Jadi, teori strukturasi Giddens memberikan kekuasaan kepada actor dan tindakan.
Inti konseptual teori terletak pada pemikiran tentang struktur, system dan dwi
rangkap struktur. Struktur didefinisikan sebagai “property-properti yang
berstruktur (aturan dan sumber daya), property yang memungkinkan praktik social
serupa yang dapat dijelaskan untuk eksis di sepanjang ruang dan waktu yang
membuatnya menjadi bentuk sistemik”. Struktur hanya akan terwujud karena adanya
aturan dan sumber daya. Struktur itu sendiri tidak ada dalam ruang dan waktu. Fenomena
social mempunyai kapasitas yang cukup untuk menjadi struktur. Giddens
berpendapat “struktur hanya ada di dalam dan melalui aktivitas agen manusia.”
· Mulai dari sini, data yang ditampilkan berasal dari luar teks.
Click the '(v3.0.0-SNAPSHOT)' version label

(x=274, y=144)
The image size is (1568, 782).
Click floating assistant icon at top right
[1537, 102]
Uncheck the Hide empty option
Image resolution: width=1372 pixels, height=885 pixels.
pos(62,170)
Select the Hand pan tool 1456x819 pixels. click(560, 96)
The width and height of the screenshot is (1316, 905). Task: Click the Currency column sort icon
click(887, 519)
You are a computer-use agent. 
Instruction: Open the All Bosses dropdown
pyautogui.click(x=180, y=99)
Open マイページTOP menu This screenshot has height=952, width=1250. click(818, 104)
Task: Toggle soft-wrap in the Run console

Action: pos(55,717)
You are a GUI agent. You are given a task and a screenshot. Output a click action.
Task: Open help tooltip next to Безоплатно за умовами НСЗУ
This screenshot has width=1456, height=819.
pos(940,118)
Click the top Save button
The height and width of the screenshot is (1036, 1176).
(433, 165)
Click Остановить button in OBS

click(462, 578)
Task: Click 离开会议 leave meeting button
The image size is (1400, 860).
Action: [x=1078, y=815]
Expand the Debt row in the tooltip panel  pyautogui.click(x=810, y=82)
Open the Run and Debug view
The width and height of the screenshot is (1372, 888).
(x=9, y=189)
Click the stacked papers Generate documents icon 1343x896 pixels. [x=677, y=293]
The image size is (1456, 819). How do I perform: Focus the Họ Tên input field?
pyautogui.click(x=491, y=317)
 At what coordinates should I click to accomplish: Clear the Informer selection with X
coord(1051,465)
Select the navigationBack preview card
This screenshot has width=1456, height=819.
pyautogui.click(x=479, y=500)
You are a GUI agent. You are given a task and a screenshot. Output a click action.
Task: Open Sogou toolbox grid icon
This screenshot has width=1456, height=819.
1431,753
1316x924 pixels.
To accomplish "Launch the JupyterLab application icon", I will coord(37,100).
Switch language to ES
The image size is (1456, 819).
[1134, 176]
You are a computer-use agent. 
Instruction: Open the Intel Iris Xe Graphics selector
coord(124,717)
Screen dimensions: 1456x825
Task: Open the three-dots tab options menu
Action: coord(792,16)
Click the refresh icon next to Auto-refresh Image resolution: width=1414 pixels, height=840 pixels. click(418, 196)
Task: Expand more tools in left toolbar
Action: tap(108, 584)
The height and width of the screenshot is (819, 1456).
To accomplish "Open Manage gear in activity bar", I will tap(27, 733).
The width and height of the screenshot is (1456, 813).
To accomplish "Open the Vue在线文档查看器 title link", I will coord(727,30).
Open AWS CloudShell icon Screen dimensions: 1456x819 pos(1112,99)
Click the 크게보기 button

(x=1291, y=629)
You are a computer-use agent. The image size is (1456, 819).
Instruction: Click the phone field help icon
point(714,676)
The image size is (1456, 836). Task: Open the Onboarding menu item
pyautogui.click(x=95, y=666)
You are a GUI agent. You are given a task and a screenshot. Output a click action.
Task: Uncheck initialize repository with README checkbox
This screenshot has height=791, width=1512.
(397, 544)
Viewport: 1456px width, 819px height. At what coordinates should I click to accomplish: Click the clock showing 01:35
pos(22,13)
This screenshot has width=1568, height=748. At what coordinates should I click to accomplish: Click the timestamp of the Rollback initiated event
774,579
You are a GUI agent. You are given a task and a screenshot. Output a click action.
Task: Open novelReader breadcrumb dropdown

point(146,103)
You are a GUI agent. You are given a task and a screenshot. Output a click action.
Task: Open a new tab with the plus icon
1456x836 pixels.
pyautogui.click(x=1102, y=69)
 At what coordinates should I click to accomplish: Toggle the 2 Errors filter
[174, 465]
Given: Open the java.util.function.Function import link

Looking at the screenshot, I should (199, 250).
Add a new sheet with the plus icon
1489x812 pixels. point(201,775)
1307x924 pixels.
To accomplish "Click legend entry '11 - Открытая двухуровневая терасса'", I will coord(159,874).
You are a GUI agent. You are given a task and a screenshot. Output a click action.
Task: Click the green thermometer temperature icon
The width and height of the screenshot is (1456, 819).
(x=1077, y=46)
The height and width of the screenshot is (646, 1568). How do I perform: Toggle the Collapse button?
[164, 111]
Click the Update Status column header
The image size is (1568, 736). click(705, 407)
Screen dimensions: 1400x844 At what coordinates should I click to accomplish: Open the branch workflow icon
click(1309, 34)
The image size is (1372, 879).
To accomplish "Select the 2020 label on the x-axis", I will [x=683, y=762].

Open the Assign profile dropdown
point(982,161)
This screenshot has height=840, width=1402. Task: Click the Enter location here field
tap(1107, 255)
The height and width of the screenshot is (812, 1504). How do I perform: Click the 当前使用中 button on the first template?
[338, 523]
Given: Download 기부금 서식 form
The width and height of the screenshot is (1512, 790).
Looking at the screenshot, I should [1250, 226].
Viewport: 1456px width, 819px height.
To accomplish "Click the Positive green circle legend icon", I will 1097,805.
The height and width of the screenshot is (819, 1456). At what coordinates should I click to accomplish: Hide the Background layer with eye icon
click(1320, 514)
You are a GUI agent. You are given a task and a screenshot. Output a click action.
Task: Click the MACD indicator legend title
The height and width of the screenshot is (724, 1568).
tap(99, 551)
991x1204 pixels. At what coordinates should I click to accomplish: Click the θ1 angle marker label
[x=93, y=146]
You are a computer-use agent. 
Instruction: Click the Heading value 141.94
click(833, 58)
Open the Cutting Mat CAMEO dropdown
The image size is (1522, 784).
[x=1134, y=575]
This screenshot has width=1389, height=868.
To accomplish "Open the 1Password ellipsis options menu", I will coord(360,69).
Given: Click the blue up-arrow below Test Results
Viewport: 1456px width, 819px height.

Jadi Giddens mengemukakan definisi struktur yang tak lazim, Yng tak mengikuti
pola durkhemian dalam memandang struktur sebagai sesuatu yang berada di luar
dan memaksa actor. Giddens berupaya menghindarkan kesan bahwa struktur berada
di luar terhadap tindakan actor. “menurut saya, struktur adalah apa yang
membentuk dan menentukan terhadap kehidupan social, tetapi bukan struktur itu
sendiri yang membentuk dan menentukan kehidupan social itu.”
Giddens
tak menyangkal fakta bahwa struktur dapat memaksa atau mengendalikan tindakan,
tetapi struktur juga sering memberikan kemungkinan bagi agen untuk melakukan sesuatu
yang sebaliknya tak akan mampu mereka kerjakan. Ia juga mendefinisikan system
Sosial sebagai praktik social yang dikembangbiakkan atau hubungan yang
direproduksi antara actor dan kolektivitas yang diorganisir sebagai praktik
social tetap.” Jadi gagasan tentang system social ini berasal dari pemusatan
perhatiannya terhadap praktik social.
Menurut
Giddens, human agency dan struktur sosial berhubungan satu sama lain.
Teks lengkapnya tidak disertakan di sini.